Terry quickly answered question 1: "Charlie's at home; Amita drove him." Don looked at her skeptically, sensing there was something more, then circled question 2, handed back her notepad. There were two people in the world he trusted to tell him the truth, always, even when a lie would be kinder. Charlie wouldn't lie because he was just incapable of it—he physically seemed to reject falsehood; his body language gave him away every time. Terry, on the other hand, could lie but never did; she thought people should make decisions based on truth, so they could fully understand the consequences.
It took her a while to write out an answer to his question. That meant it was bad news: simple questions with complicated answers always were. While she wrote, Don thought about honesty being the best policy. Terry's was a noble attitude, although not one that he could ever quite endorse. There had been problems with Kim long before he'd moved to California; no, he didn't miss Fugitive Recovery at all; really, Charlie, Mom didn't suffer much at all in the end. Yup, Don thought disgustedly, among my many other dubious talents is the fact that I can lie like a rug.

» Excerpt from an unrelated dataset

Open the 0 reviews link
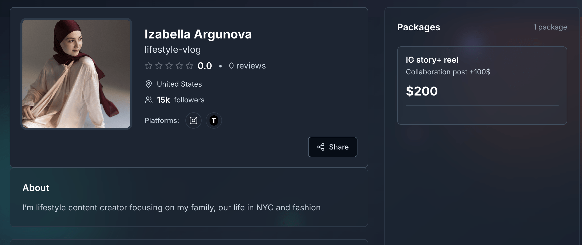Viewport: 582px width, 245px height. [247, 66]
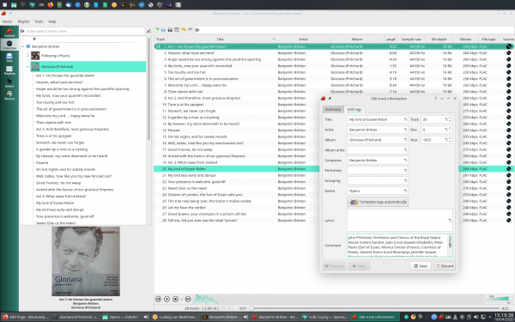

When Terry finally handed him back the notebook, she'd filled seven pages. She'd explained who Anthony Padgett was, how he'd been foisted off on Charlie because none of the other professors wanted to deal with his outbursts and temper tantrums. How the boy had been on medication for schizophrenia praecox but had gone off his meds, worried that they blurred his thinking. After two weeks clean, he'd actually become nervous about his un-medicated behavior; he'd felt himself slipping into madness and had promptly gone back on his medication, taking more than a standard dose in a naïve attempt to make up for things. When in custody, Anthony had explained all of this and the doctors had concurred: it was the extra medication that had prompted his attack on Charlie, whom he'd been watching for weeks. Don remembered that his brother had gotten hang-up calls on his cellphone; he recalled hearing someone slam the front door while he and Charlie were both in the kitchen. They would never know how much of that was actually Anthony, of course, because the student had no clear recollection of even coming to the house. Charlie had been able to explain the latter half of the attack and there was Don's head injury to account for the first half, but there were gaps in the narrative. "What happened to your left hand?" Terry had written at this part in her account; Don wished he could answer that.
The last three pages were Terry's condensation of various medical reports. Meticulous in all of her paperwork, she had unthinkingly placed them in alphabetical order: Alan, Charlie, Don. When he got to that section, Don stopped reading and dropped back into his pillows. Terry had grabbed his hand and been so alarmed by the rapid pulse hammering beneath his clammy skin that she'd regretted not taking Dr. Powell's pager number.
"I didn't know about Dad," Don had said, quietly. Somehow, not being able to actually hear himself made it easier to talk. Terry reached for the notebook, but he held onto it. She would write something sympathetic and gentle and absolutely true, and he didn't want to hear it. Read it. Whatever. Nothing would erase the fact that he had totally forgotten that his father had been injured, and badly. "I mean, I knew. I had to know, I was there, but…I forgot? How did I forget that, Terry?" He answered before she did. "I was worried about Charlie. I'm always worried about Charlie, ever since he started working with us on that rape case. When he's working on something, he forgets to look both ways before crossing the damn street, so I just kept waiting, you know, waiting for something to happen to him. Something related to one of our cases and to his own genius carelessness. I didn't even see this one coming, Terr, didn't even see it."
Don looked at her for an answer, bewildered by his failure. Joining the FBI had seemed the most logical career move in the world: some people might think it was a jump from minor league ball, but to Don it had seemed like the natural continuation of a life spent looking out for others. But looking out for your parents—that still seemed wrong, a looking-glass world inversion of things. Having to stand by and watch his mother get sicker and sicker had rattled Don more than he'd thought possible. He'd kept himself from falling apart only by constantly reminding himself that he wasn't a doctor, wasn't an expert, couldn't do any more than what he was doing. It was a cold comfort, and it didn't help him now. This time he had been the expert.
Terry was still trying to decide what to say when a nurse came in and counting tablets into a small paper cup.
"These should help the middle ear swelling," he explained, "You should see results in about an hour or so." Terry immediately reached for her notebook to write this down for Don.
Her partner just waved her away; he was already trying to pretend everything was fine. My God, was he trying to impress the nurse? Someday, Terry knew, the 'strong for others' act that did so much to reassure witnesses and clients was going to backfire. Her psychology training assured her that it would be sooner rather than later, but what could she say? She gathered up her notebook and stepped out into the hallway to give the nurse some room. She and Don no longer had the kind of relationship that brooked suggestions about his behavior. Too much had changed in ten years.